## Exercises
(1) According to the cooling-fan patent text, why does the technique in Japanese Patent No. 3238775 switch the hydraulic motor between high and low speed modes, and when does each mode apply? Answer in one to three sentences.
(2) In the cooling-fan patent text, what does the controller select when it determines the target motor speed value?

CONTROLLING SYSTEM FOR COOLING FAN

Abstract

A controlling system for a cooling fan according to the present invention includes a fluid-pressure motor for driving the cooling fan; a fluid-pressure pump functioning as a driving source for the fluid-pressure motor; and a controller. The controller determines a target motor speed value by selecting a higher one of required motor speed values respectively corresponding to multiple kinds of fluids to be cooled and controls the fluid-pressure motor so that the motor speed thereof reaches the target motor speed value, each of the required motor speed values being determined from a temperature value of the corresponding fluid detected by a corresponding one of temperature sensors on the basis of a characteristic preliminarily determined by a temperature-versus-motor-speed relationship for the corresponding fluids the characteristic being set for each kind of fluid.

Description

BACKGROUND OF THE INVENTION

1. Field of the Invention

The present invention relates to controlling systems for cooling fans that are driven by hydraulic motors.

2. Description of the Related Art

For example, Japanese Patent No. 3238775 discusses a technique for preventing a waste of energy in a driving system of a hydraulic motor that rotates a cooling fan of an engine cooling device and a working-oil cooling device disposed in a hydraulic excavator. Specifically, this is achieved by switching the rotational speed of the hydraulic motor between high and low speed modes in accordance with the temperature of fluid to be cooled.

According to this technique, the motor is rotated at high speed when the temperature values of coolant water and working oil for the motor are higher than a predetermined temperature value, whereas the motor is rotated at low speed when these temperature values are lower than the predetermined temperature value.

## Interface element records
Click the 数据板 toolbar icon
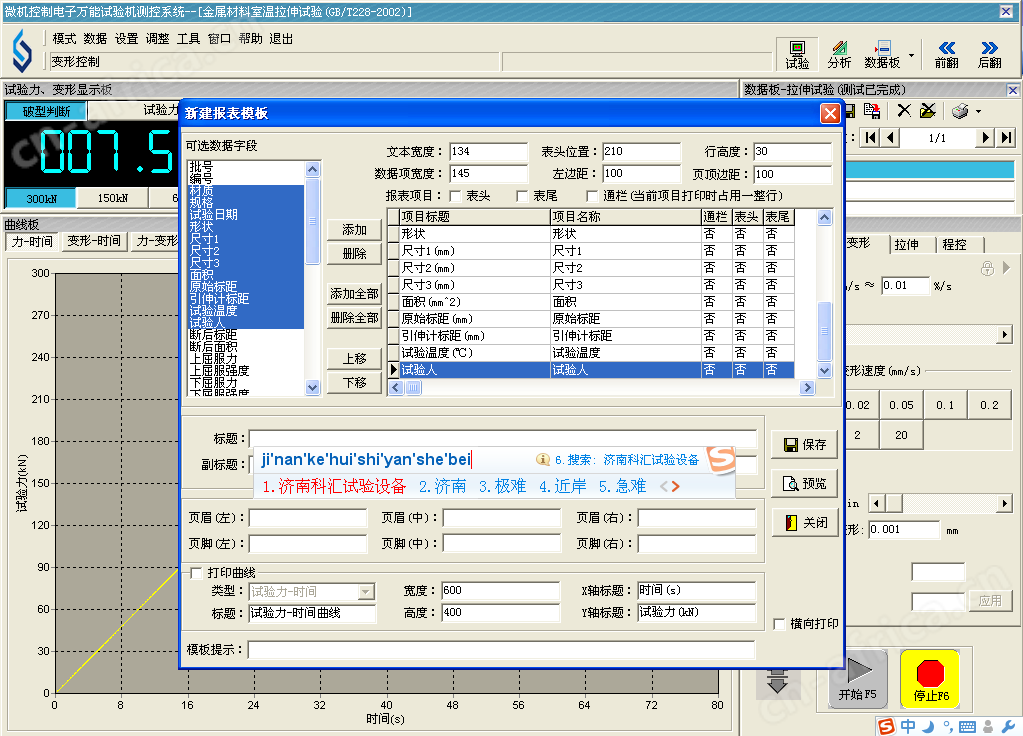1023x736 pixels. 882,54
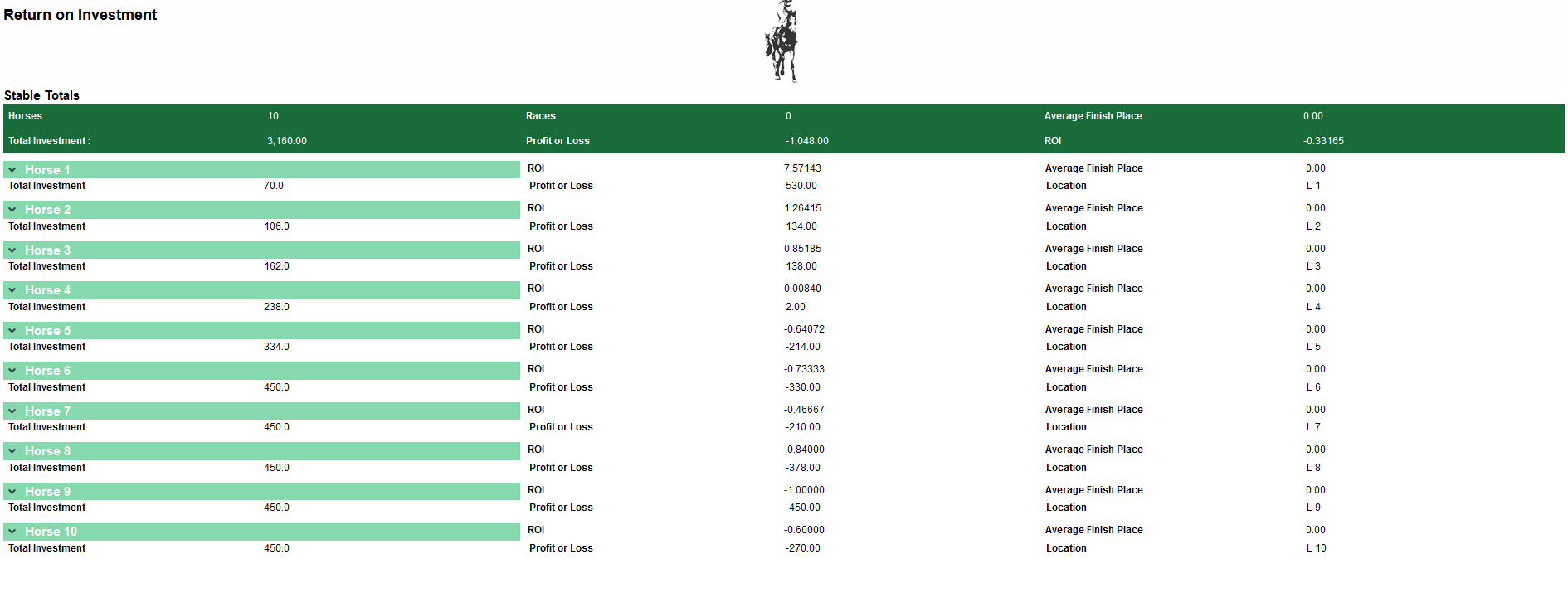The width and height of the screenshot is (1568, 593).
Task: Collapse the Horse 10 section chevron
Action: (x=12, y=532)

## In response
(1) The switching is meant to prevent a waste of energy in the driving system of the hydraulic motor that rotates the cooling fan. The motor runs at high speed when the coolant water and working oil temperatures are above a predetermined value and at low speed when they are below it.

(2) It selects the higher one of the required motor speed values corresponding to the multiple kinds of fluids to be cooled.